Attorney Timur Miftakhutdinov: Did you report the
circumstances you have described and the unacceptable investigative
methods used on you to the public defender and the case investigator?
Saginbayev: I told attorney O.V. Rakhmanova
everything and showed her the injuries from the electrical shocks on my
hands. But I flatly refused to file a statement about the incident,
since I still feared for the lives and safety of my relatives and the
people I love. I thus forbade attorney O.V. Rakhmanova from reporting
the incident to anyone and especially from sending complaints to the
prosecutor’s office and the Investigative Committee. That was why I
wrote to you in February 2018 that I had not been subjected to torture.
Miftakhutdinov: What position do you now intend to pursue with regard to the criminal case?
Saginbayev: My position, which I communicated to the
case investigator when I was interrogated, has not changed for now. I
ask you to stick to it.
The deposition was conducted on May 31, 2018. Since then,
Arman Sagynbayev has changed his stance. On September 4, 2018, he
denounced his confession and decided to file a torture complaint.
The Penza-Petersburg “Terrorism” Case
The criminal case against the so-called Network “terrorist community”
was launched by the FSB in October 2017. Over the course of a month,
Yegor Zorin, Ilya Shakursky, Vasily Kuksov, Dmitry Pchelintsev, and
Andrei Chernov were detained in Penza. Arman Sagynbayev was detained in
Petersburg and extradited to Penza. Two Penza residents, Maxim Ivankin
and Mikhail Kulkov, left Russia and were put on the wanted list.
In January 2018, Viktor Filinkov and Igor Shiskin were detained in
Petersburg as part of the same case. On April 11, 2018, charges were
filed against another Petersburger, Yuli Boyarshinov.
Most of the young men charged in the case are antifascists and anarchists, and many of them share a passion for the game airsoft.
The FSB claims that all the arrested men belonged to an underground
organization known as the Network and, allegedly, had plans to “arose
the popular masses to further destabilize the political situation” in
Russia and instigating an armed revolt by setting off a series of
explosions during the March 2018 Russian presidential election and the
2018 FIFA World Cup. The Network supposedly had cells operating in
Moscow, Petersburg, Penza, and Belarus.
The relatives of the accused in Penza have related that when the
young men were detained, weapons were planted in their homes and cars,
and late they were tortured. Viktor Filinkov, Dmitry Pchelintsev, and
Ilya Shakursky have provided detailed accounts of their torture at the
hands of the FSB. Ilya Kapustin, who was released as a witness, also
spoke of being interrogated by the FSB as they tasered him. Like
Filinkov’s wife Alexandra, Kapustin subsequently left for Finland, where
he requested political asylum.
Pchelintsev and Shakursky claimed FSB officers tortured them with
electrical shocks in the basement of the Penza Remand Prison. Shishkin
made no statement about torture, although doctors found that the lower
wall of his eye socket had been fractured, and that he had suffered
numerous bruises and abrasions. Members of the Petersburg Public
Monitoring Commission who visited him in remand prison noted numerous
traces on his body of what looked like electrical burns.

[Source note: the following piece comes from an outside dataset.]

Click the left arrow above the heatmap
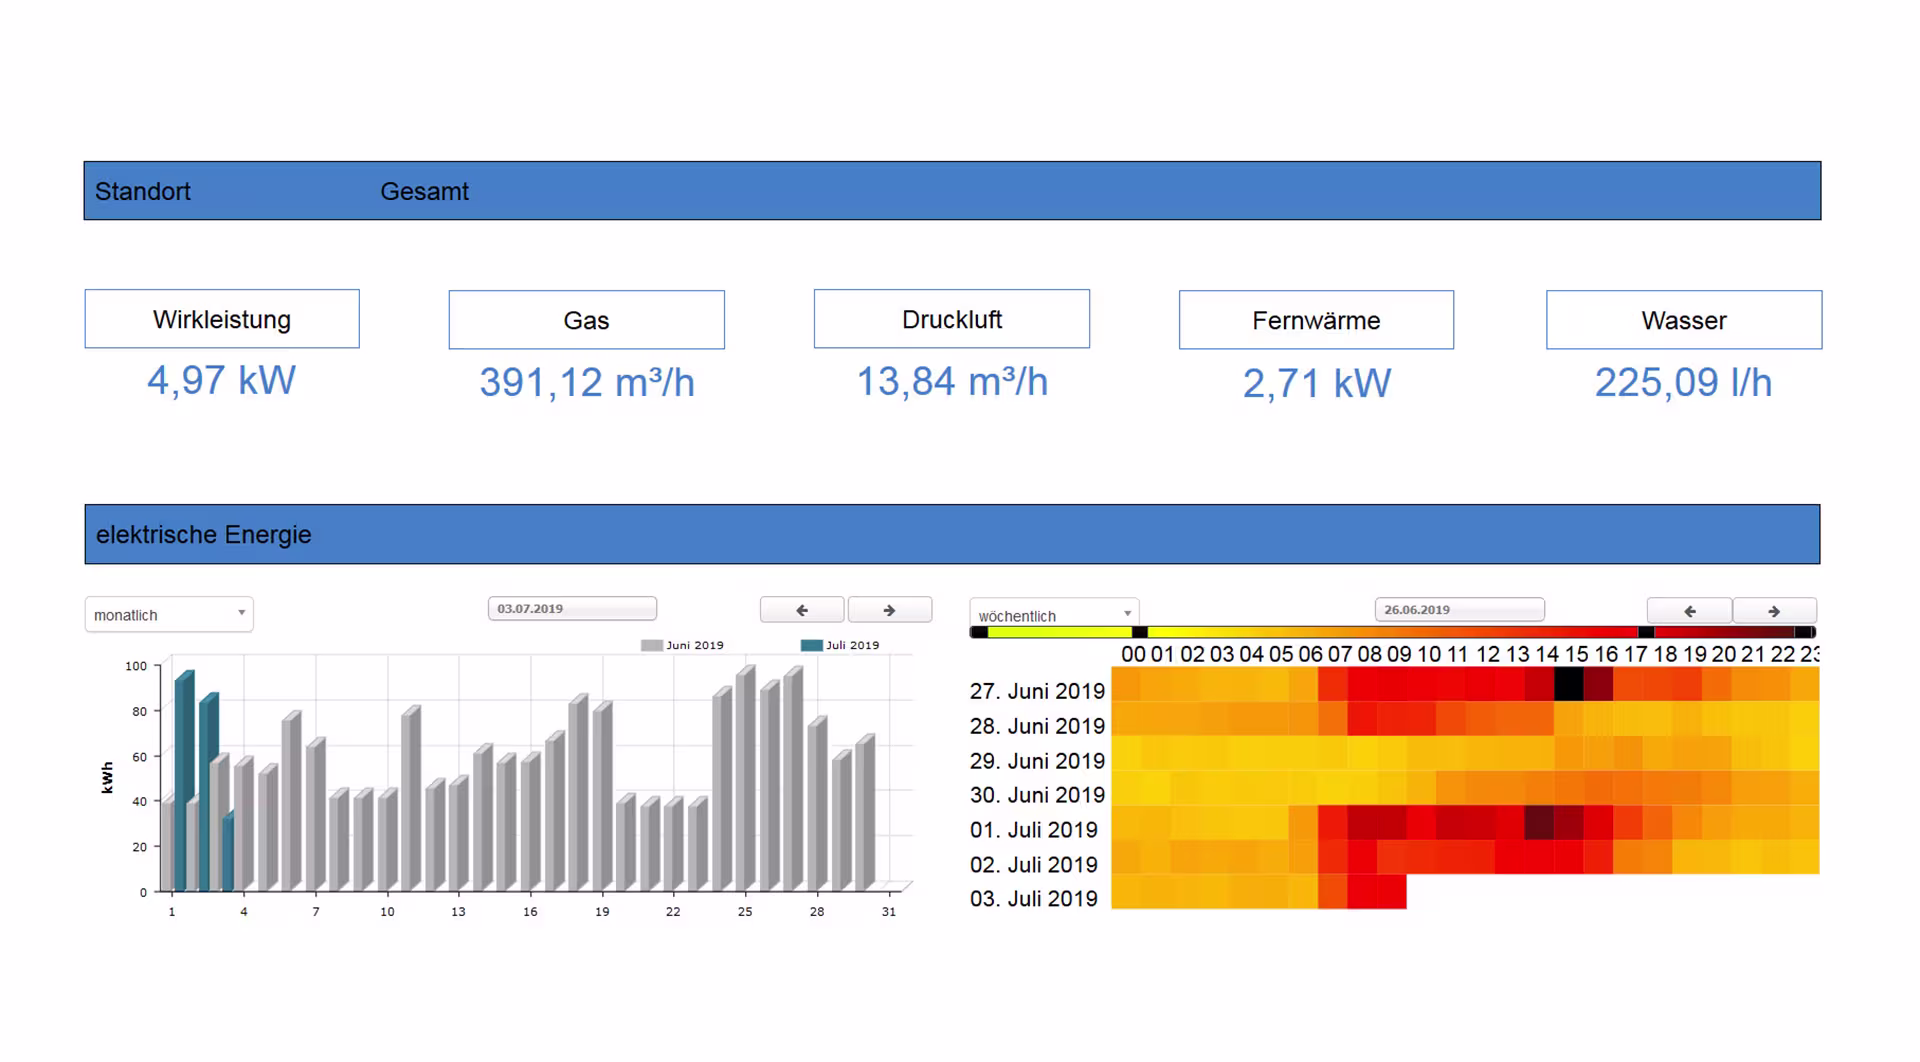Viewport: 1920px width, 1062px height. (x=1688, y=609)
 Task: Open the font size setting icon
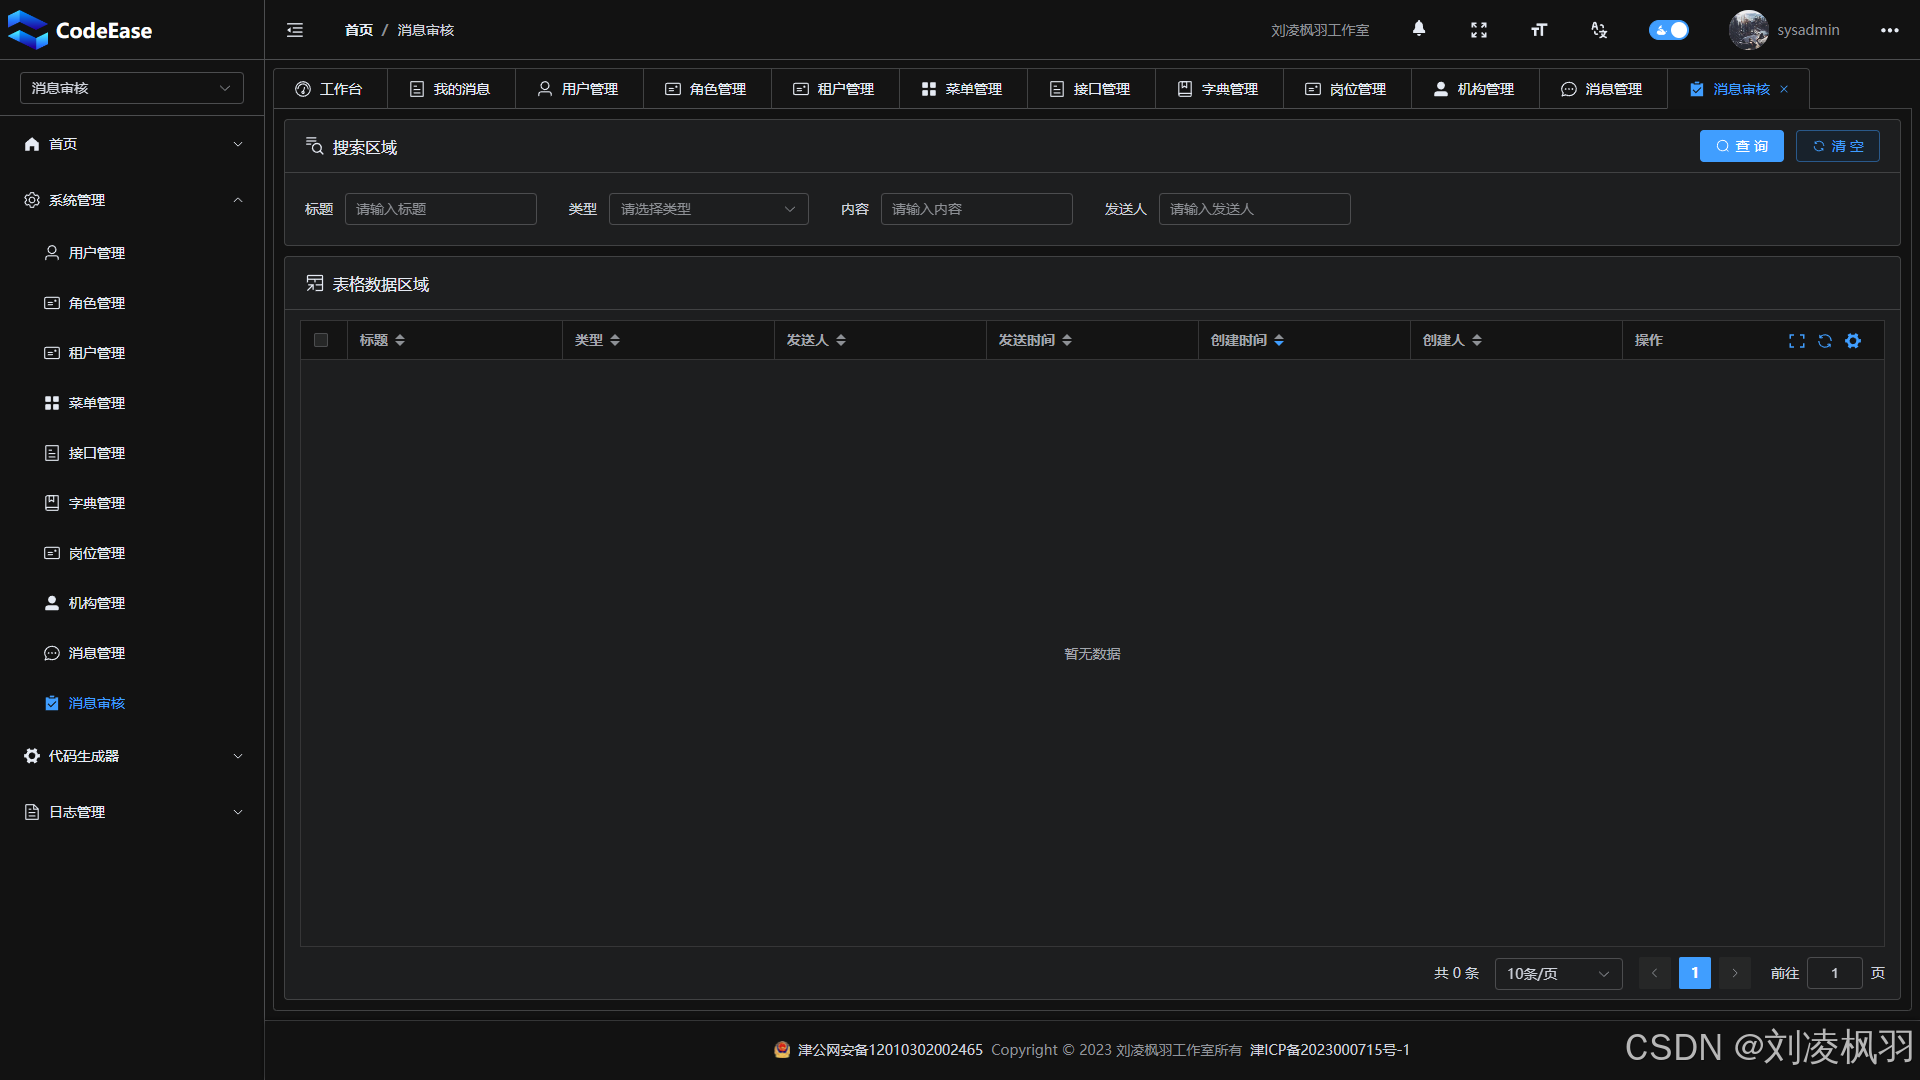click(1538, 30)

The Investigative Committee has refused to open criminal cases in
connection with Filink and Kapustin’s claims of torture. The lead
investigator decided that in Filinkov’s case the taser had been employed
legally, while the spots on Kapustin’s body had been caused by flea
bites, not electrical burns.
Valery Tokarev heads the team of investigators handling the case in
the FSB’s Penza office, while in Petersburg the investigation has been
led by Investigator Gennady Belyayev.
The relatives of the accused have formed a support committee known as the Parents Network.
The accused have been charged with violating Russian Federal Criminal
Code Article 205.4 Part 2, i..e., involvement in a terrorist community,
which carries a punishment of five to ten years in prison.